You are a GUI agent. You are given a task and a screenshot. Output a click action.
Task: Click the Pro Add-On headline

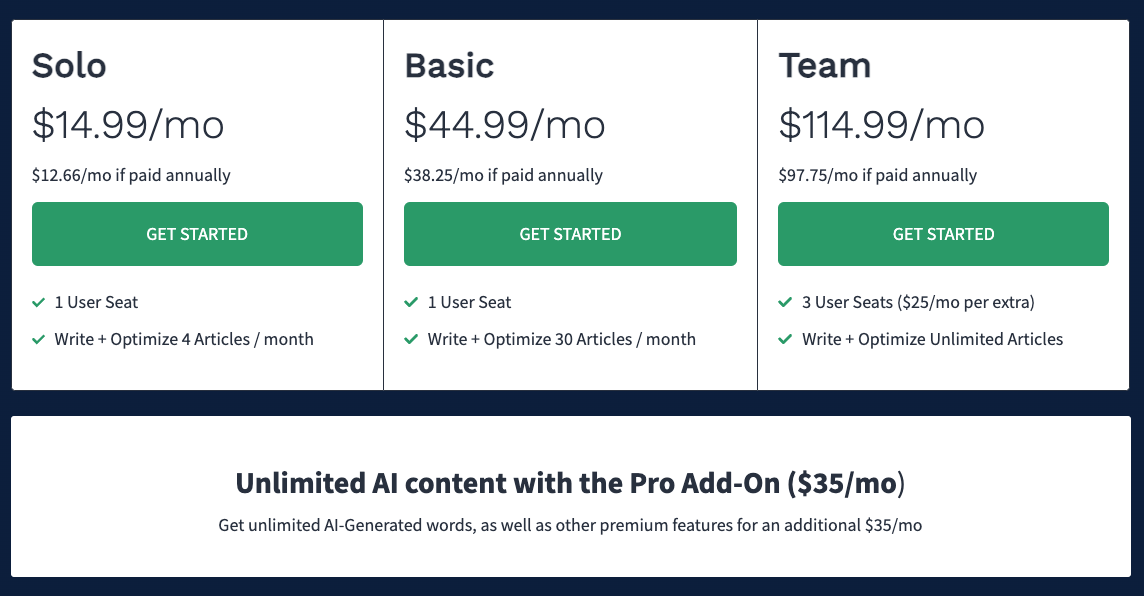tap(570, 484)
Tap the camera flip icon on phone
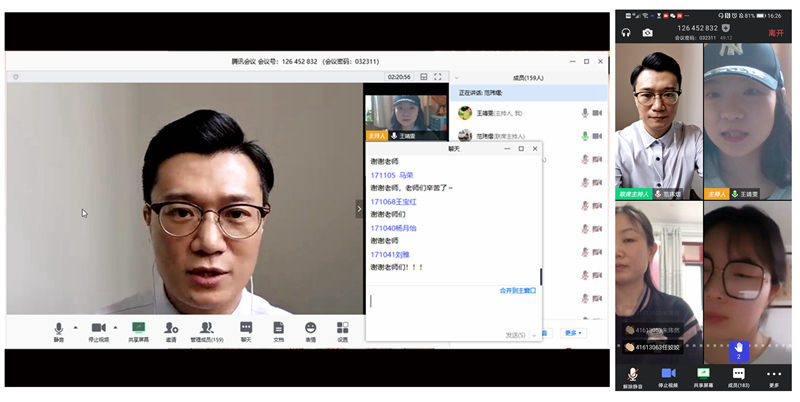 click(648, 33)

--

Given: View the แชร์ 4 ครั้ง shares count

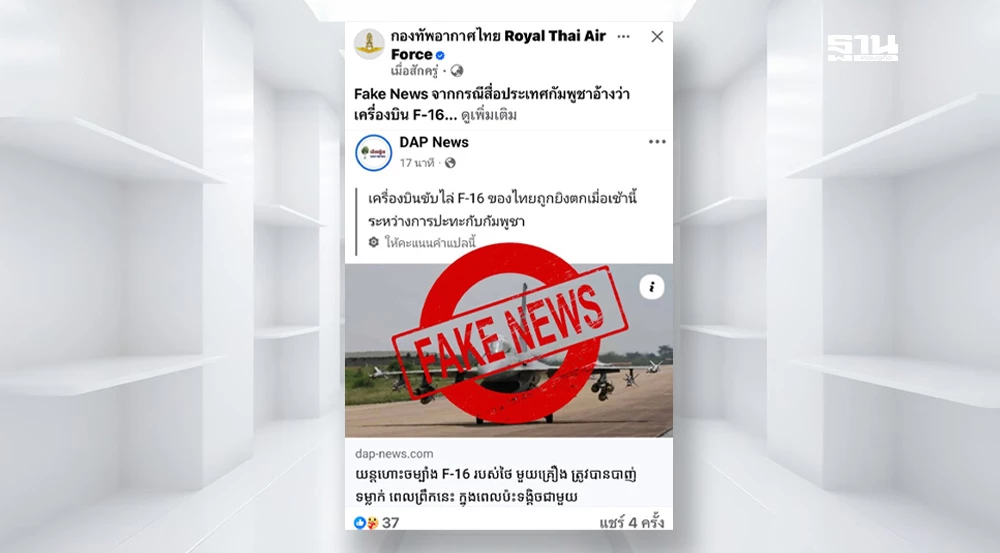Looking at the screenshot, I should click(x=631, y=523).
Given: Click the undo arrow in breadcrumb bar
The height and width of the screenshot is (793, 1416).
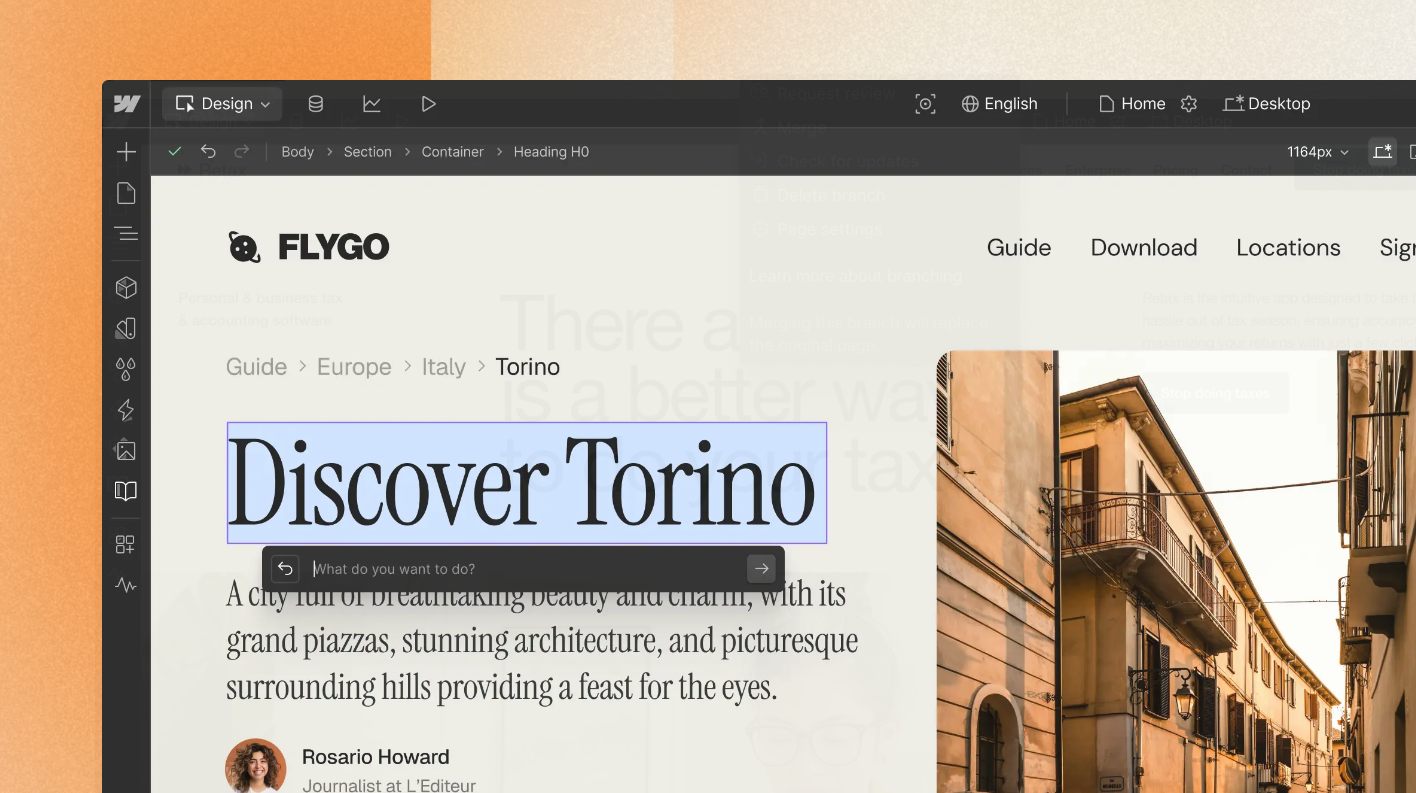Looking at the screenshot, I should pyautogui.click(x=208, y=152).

> _Aufgabenstellung_
Geben Sie die Zeilen unverändert wieder, beginnend mit der Zeile, die „Given: Click the undo arrow in breadcrumb bar“ enthält, und endend mit der Zeile, die „should pyautogui.click(x=208, y=152).“ enthält. Lassen Sie dabei die Bilder weg.

> _Ergebnis_
Given: Click the undo arrow in breadcrumb bar
The height and width of the screenshot is (793, 1416).
Looking at the screenshot, I should pyautogui.click(x=208, y=152).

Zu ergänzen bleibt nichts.